If we did our analysis without cleaning up these headers, we may miss something. Let’s clean up some of these headers if they contain certain key words or phrases.

raw$EVTYPE <- gsub(".*HEAT.*", "Heat", raw$EVTYPE) #Make every column that contains the word "HEAT" to "Heat"
raw$EVTYPE <- gsub(".*TSTM.*", "Storm", raw$EVTYPE) # and so on
raw$EVTYPE <- gsub(".*STORM.*", "Storm", raw$EVTYPE)

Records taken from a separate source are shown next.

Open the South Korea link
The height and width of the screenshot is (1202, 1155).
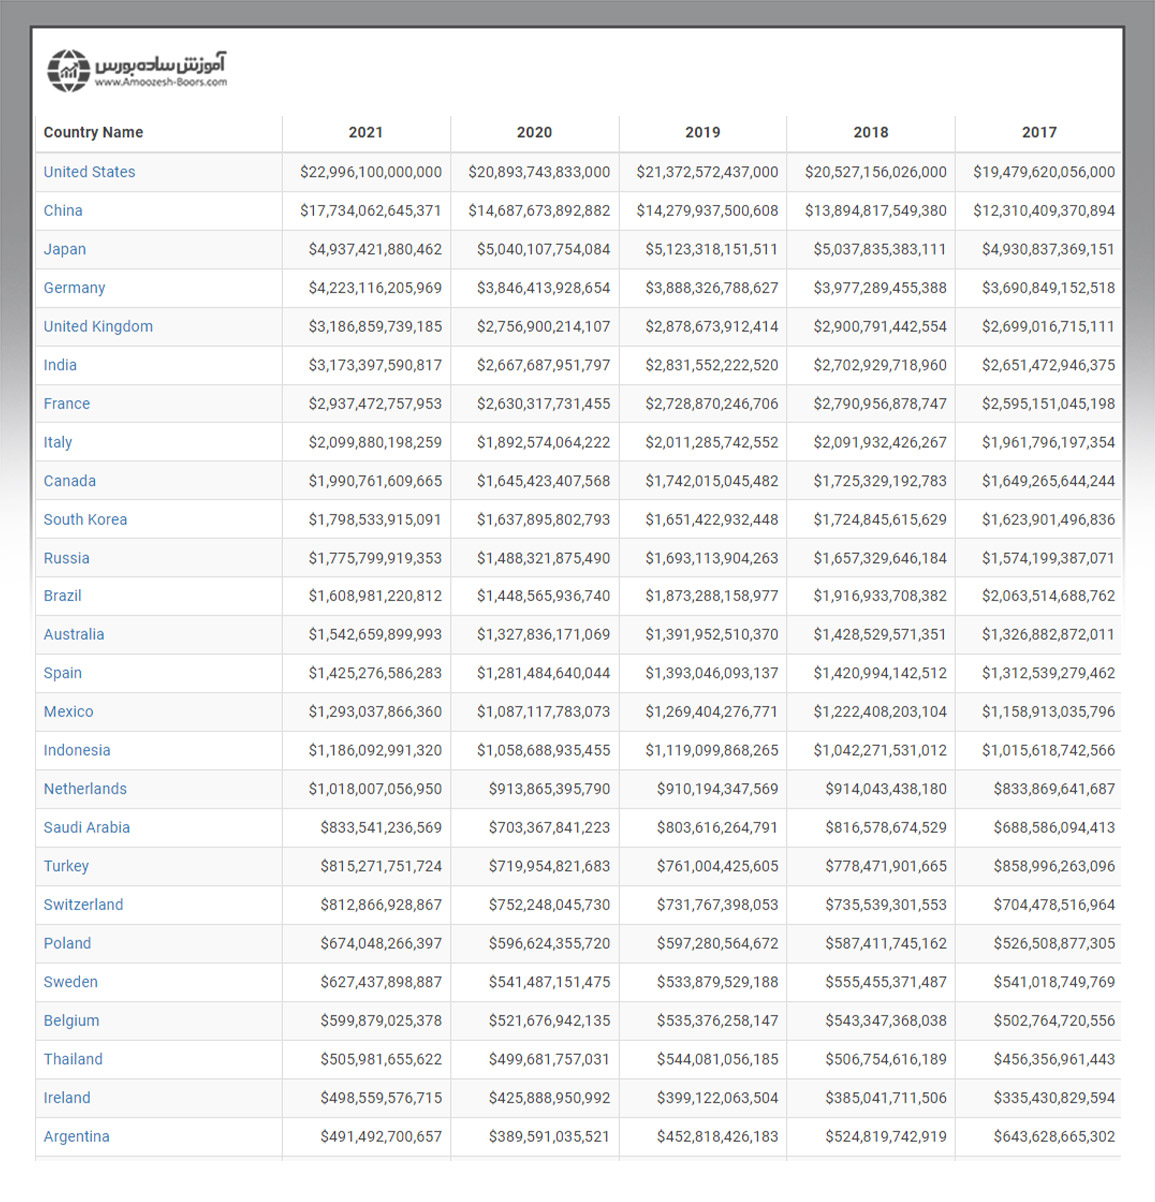[x=85, y=520]
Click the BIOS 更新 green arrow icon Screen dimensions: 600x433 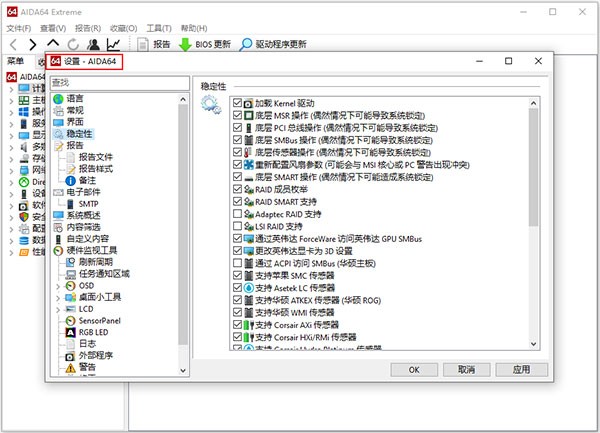click(x=186, y=44)
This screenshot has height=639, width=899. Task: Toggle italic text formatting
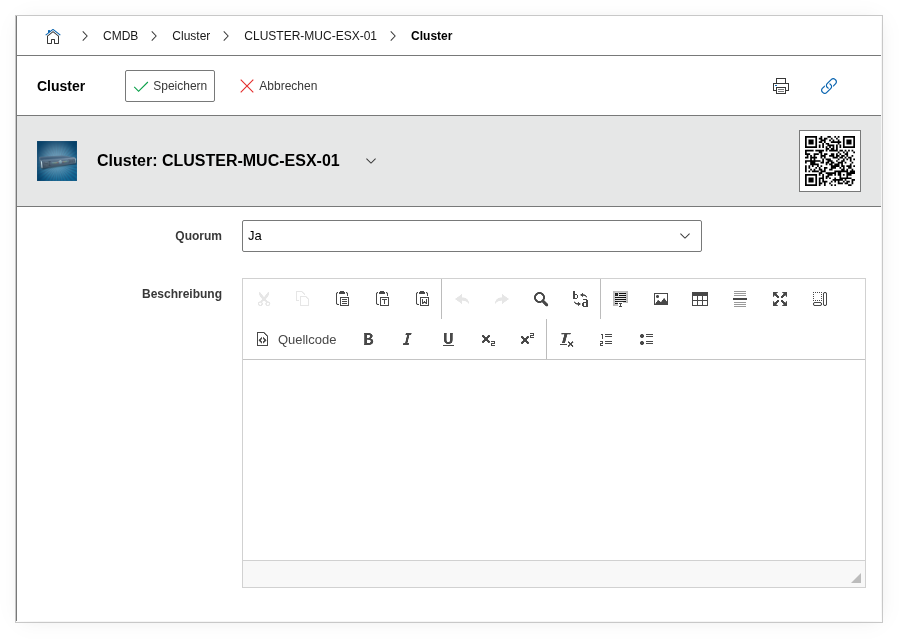[x=407, y=339]
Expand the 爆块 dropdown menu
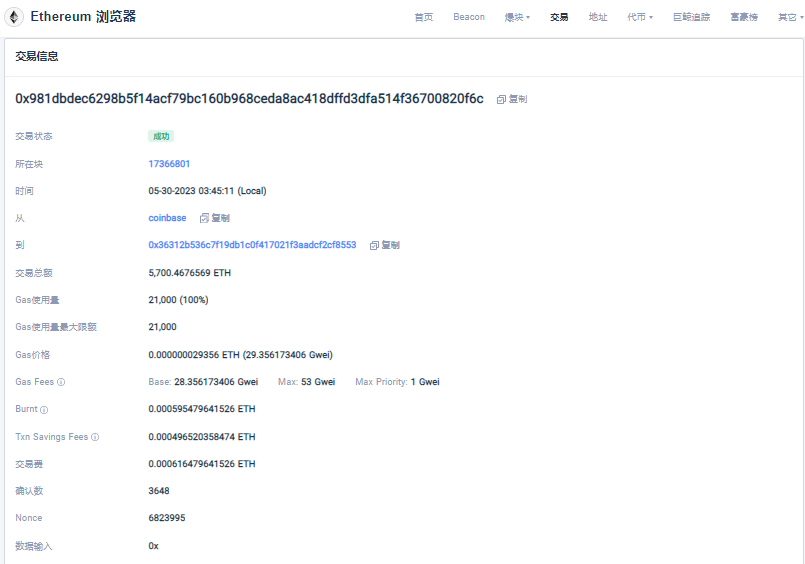This screenshot has height=564, width=805. pyautogui.click(x=517, y=17)
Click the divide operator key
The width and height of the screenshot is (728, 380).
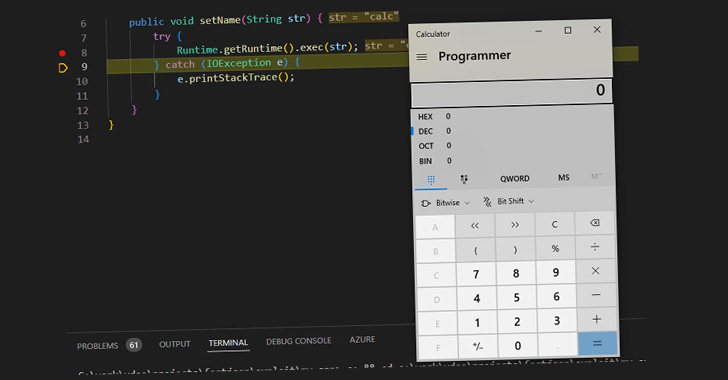tap(595, 247)
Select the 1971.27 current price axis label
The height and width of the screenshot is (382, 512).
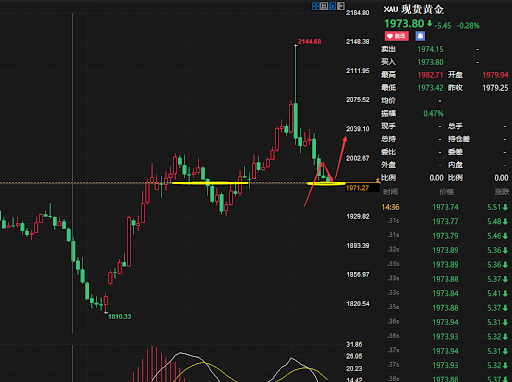[x=357, y=188]
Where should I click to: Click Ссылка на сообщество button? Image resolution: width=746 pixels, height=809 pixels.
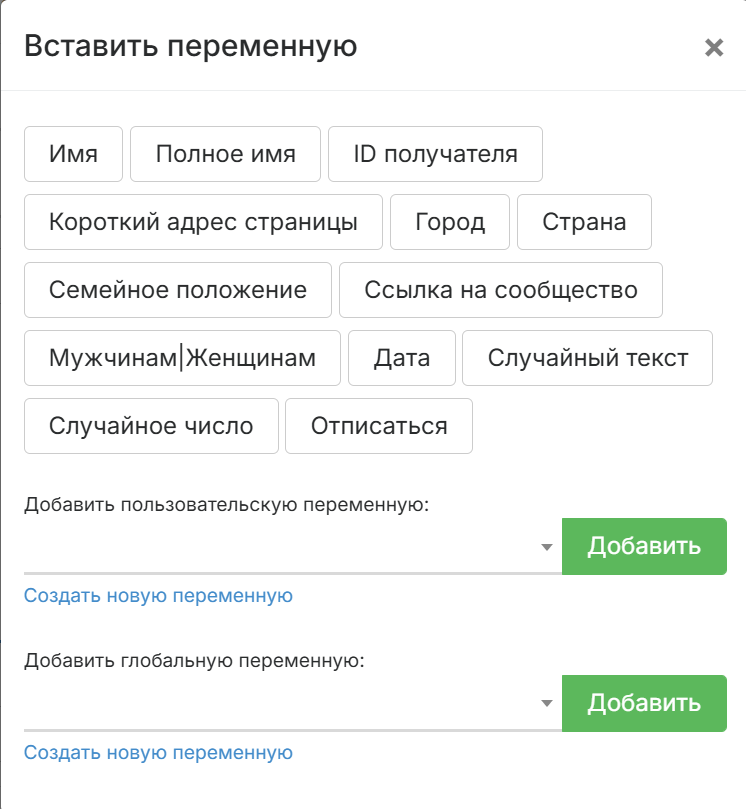pos(501,290)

raw$EVTYPE <- gsub(".*FLOOD.*", "Flood", raw$EVTYPE)
raw$EVTYPE <- gsub(".*STRONG WIND.*", "Wind", raw$EVTYPE)
raw$EVTYPE <- gsub(".*HIGH WIND.*", "Wind", raw$EVTYPE)
raw$EVTYPE <- gsub(".*FIRE.*", "Fire", raw$EVTYPE)
raw$EVTYPE <- gsub(".*HAIL.*", "Hail", raw$EVTYPE)
raw$EVTYPE <- gsub(".*BLIZZARD.*", "Blizzard", raw$EVTYPE)
raw$EVTYPE <- gsub(".*HURRICANE.*", "Hurricane", raw$EVTYPE)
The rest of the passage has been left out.